### [TEXTE FOURNI]
La réunion du Conseil supérieur de la magistrature (CSM), chargé de veiller au bon fonctionnement, à la dignité et à l’indépendance de la magistrature, ne s’est finalement pas tenue jeudi, faute de quorum. Six des dix membres du CSM ont de fait estimé qu’il est impossible de se réunir sous la pression de la rue.
Dès le matin, des centaines de manifestants ont répondu présent à l’appel lancé mercredi soir par les familles des victimes de la double explosion au port de Beyrouth le 4 août 2020, pour réitérer leur soutien au juge Tarek Bitar, chargé d’instruire cette affaire. Et pour cause, la réunion du CSM, qui devait se tenir à 13 heures, était consacrée aux tiraillements et divergences au sein de l’appareil judiciaire.
Pour rappel, le juge Bitar avait relancé l’enquête lundi, en dépit des 34 recours présentés contre lui par des personnalités politiques et administratives poursuivies dans le cadre de l’enquête, se fondant notamment sur une jurisprudence de l’ancien président du CSM et de la Cour de justice, Philippe Khairallah. Il a également ordonné la libération de 5 des 17 détenus et engagé des poursuites judiciaires contre huit officiels, notamment les directeurs de la Sûreté générale Abbas Ibrahim, et de la Sécurité de l’État Tony Saliba.

### [JEU DE DONNÉES]

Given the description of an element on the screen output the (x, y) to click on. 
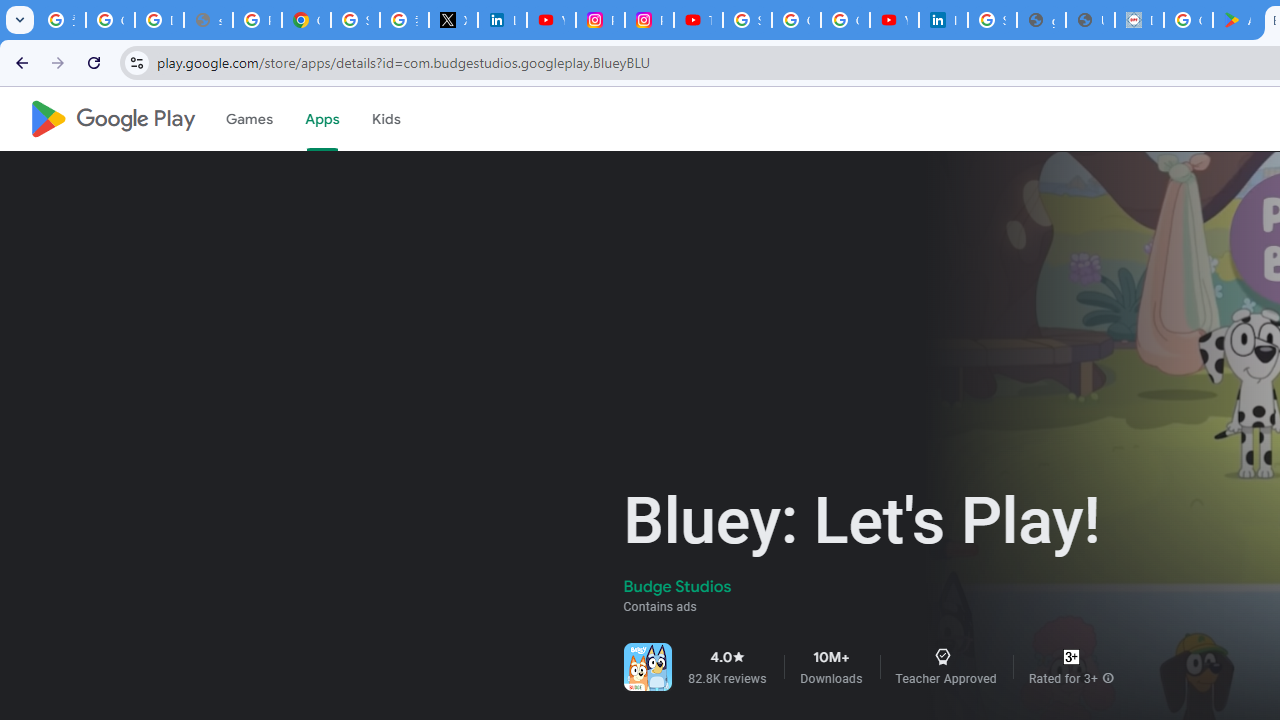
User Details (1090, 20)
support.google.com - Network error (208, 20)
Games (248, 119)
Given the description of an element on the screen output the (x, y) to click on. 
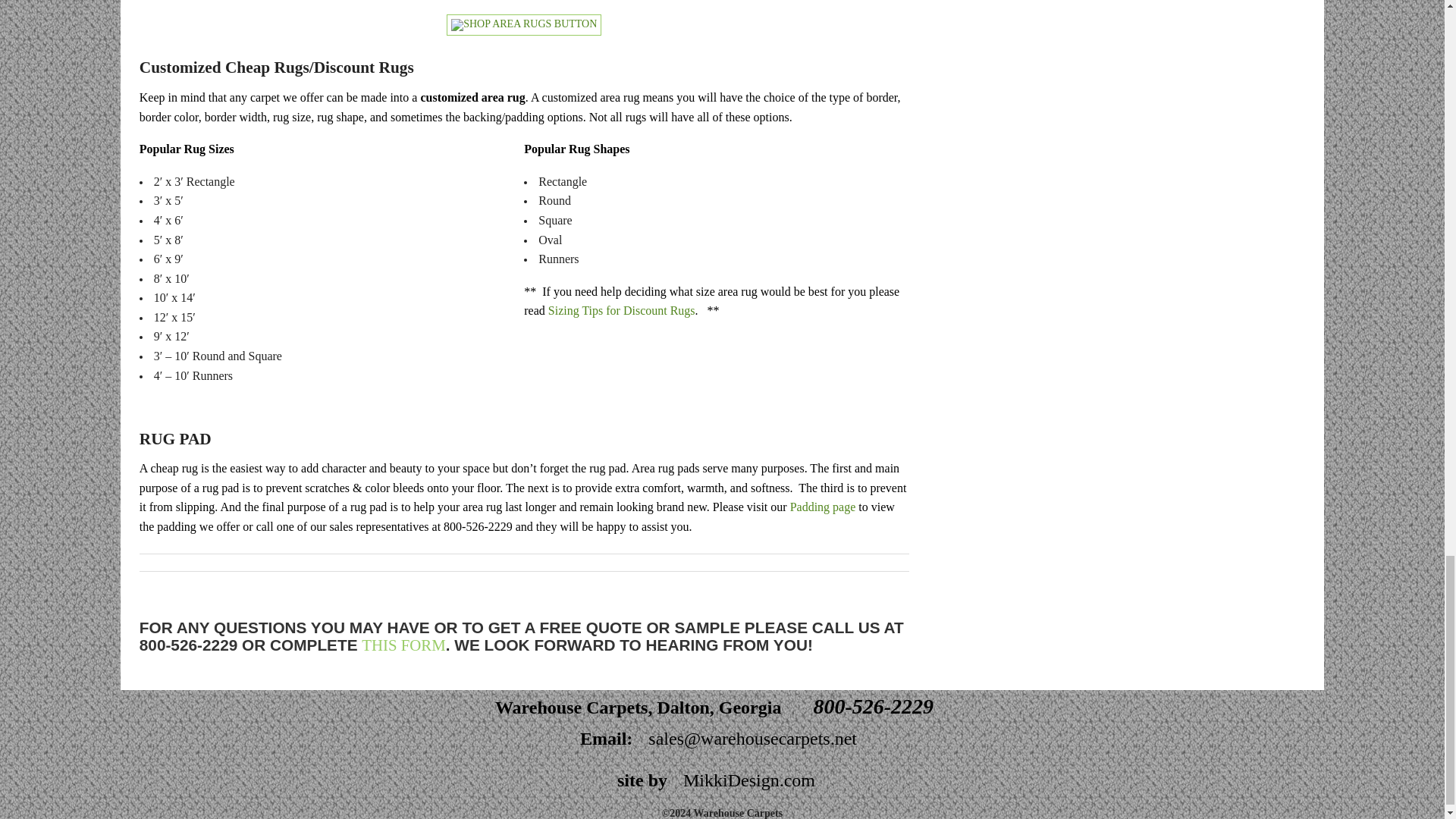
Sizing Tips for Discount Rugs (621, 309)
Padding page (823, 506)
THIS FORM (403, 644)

### [CONSIGNES DE L'EXERCICE]
[1] Traduisez en anglais la phrase suivante du texte fourni : « Six des dix membres du CSM ont de fait estimé qu’il est impossible de se réunir sous la pression de la rue. »
[2] Recopiez mot pour mot l'ensemble des lignes du jeu de données ci-dessus, en omettant les images.

### [SOLUTIONS CI-DESSOUS]
[1] Six of the ten members of the CSM in fact considered that it is impossible to meet under pressure from the street.

[2]
Given the description of an element on the screen output the (x, y) to click on. 
User Details (1090, 20)
support.google.com - Network error (208, 20)
Games (248, 119)
Given the description of an element on the screen output the (x, y) to click on. 
Sizing Tips for Discount Rugs (621, 309)
Padding page (823, 506)
THIS FORM (403, 644)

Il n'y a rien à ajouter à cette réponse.